Description: | Jimena Pardo spent her early childhood in Chile, living in the shadow of the repressive Pinochet dictatorship which seized power in September 1973, ushering in an era of detention, torture and disappearance. Her parents were among the thousands detained in the early months. Jimena was left in the care of her grandmother – to whom this arpillera is dedicated – and sometimes went with her to visit her parents in Tres and Cuatro Alamos detention centres. “I hold a deep admiration for [my grandmother’s] resilience … she did everything she could to support my parents and keep me safe”.
In 1976, Jimena and her mother Cristina made their way to England; her father joining them later. Like so many Chileans in these years, exile was their only option. Settling in the host country, bereft of extended family supports - particularly her grandparents - was difficult, yet they found a way to stay in touch through cassette tapes: “…My parents would record me, and they would send these cassettes to my grandparents”.
Participating in an online arpillera workshop on exile and memory ‘Arpillerando el Exilio’ facilitated by Chilean arpillerista Maria Alicia Salinas Farfan seeded this arpillera. “I always wanted to document how we used tapes as a form of communication…. how we expressed our existence, and our love and tried to keep a family connection even though we were so far apart”. Working through the arpillera medium "… adding the mountains … recreating a photo of my grandmother alongside my message to her" enabled Jimena to “express my longing to return to Chile”.

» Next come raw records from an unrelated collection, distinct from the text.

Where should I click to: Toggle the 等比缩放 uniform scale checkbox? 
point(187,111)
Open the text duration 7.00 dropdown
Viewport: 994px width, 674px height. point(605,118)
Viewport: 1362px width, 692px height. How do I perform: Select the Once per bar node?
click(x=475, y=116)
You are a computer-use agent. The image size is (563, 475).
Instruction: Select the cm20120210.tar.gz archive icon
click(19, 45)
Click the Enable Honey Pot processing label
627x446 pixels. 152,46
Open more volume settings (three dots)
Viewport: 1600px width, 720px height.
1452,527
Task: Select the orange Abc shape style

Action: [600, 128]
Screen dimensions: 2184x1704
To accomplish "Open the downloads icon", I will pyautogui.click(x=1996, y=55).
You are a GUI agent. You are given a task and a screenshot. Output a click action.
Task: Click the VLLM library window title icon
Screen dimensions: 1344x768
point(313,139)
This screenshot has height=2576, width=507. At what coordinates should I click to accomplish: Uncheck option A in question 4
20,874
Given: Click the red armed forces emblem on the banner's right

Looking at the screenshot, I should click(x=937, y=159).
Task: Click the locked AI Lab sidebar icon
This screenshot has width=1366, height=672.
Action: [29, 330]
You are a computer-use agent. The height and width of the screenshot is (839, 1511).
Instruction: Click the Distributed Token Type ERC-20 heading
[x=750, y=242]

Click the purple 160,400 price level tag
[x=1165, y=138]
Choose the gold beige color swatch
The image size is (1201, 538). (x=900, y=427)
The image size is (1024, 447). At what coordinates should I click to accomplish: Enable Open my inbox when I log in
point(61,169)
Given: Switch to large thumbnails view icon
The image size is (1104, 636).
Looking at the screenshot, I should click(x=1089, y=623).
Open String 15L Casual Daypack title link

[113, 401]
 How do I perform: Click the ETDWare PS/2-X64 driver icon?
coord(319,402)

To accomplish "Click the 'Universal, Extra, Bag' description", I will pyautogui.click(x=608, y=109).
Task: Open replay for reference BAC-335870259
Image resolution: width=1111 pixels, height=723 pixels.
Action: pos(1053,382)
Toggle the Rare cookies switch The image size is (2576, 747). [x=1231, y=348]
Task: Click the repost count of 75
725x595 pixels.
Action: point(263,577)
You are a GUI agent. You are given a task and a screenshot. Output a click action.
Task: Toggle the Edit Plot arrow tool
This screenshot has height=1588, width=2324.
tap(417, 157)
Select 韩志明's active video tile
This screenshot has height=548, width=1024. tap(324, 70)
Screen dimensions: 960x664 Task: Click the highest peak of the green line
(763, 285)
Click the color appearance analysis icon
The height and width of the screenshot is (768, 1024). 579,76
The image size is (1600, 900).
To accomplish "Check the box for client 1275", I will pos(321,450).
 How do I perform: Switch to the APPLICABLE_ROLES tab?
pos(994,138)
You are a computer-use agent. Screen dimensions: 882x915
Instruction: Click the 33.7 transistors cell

Through this arpillera, Jimena, who still has an unposted tape was “finally able to share the cassette that was never sent…I can hear my younger self and my mother's voice …it is moving to … travel back in time”. The words unravel from the tape across the Atlantic ocean, over the Andes mountains, to her grandparents in Chile. These deeply poignant, deeply personal words inscribed on the arpillera, “Dear Grandma, I love you, I miss you, your Jimenita always”, are part of the wider exile narrative. They epitomise “… a collective story of exile … stories from other refugees [who] also sent tapes back home”. Her name and identity stitched on the back of the arpillera “Hija del exilio, daughter of exile” is testimony to the experience of the estimated 200,000 people who were forced to leave Chile during the dictatorship era.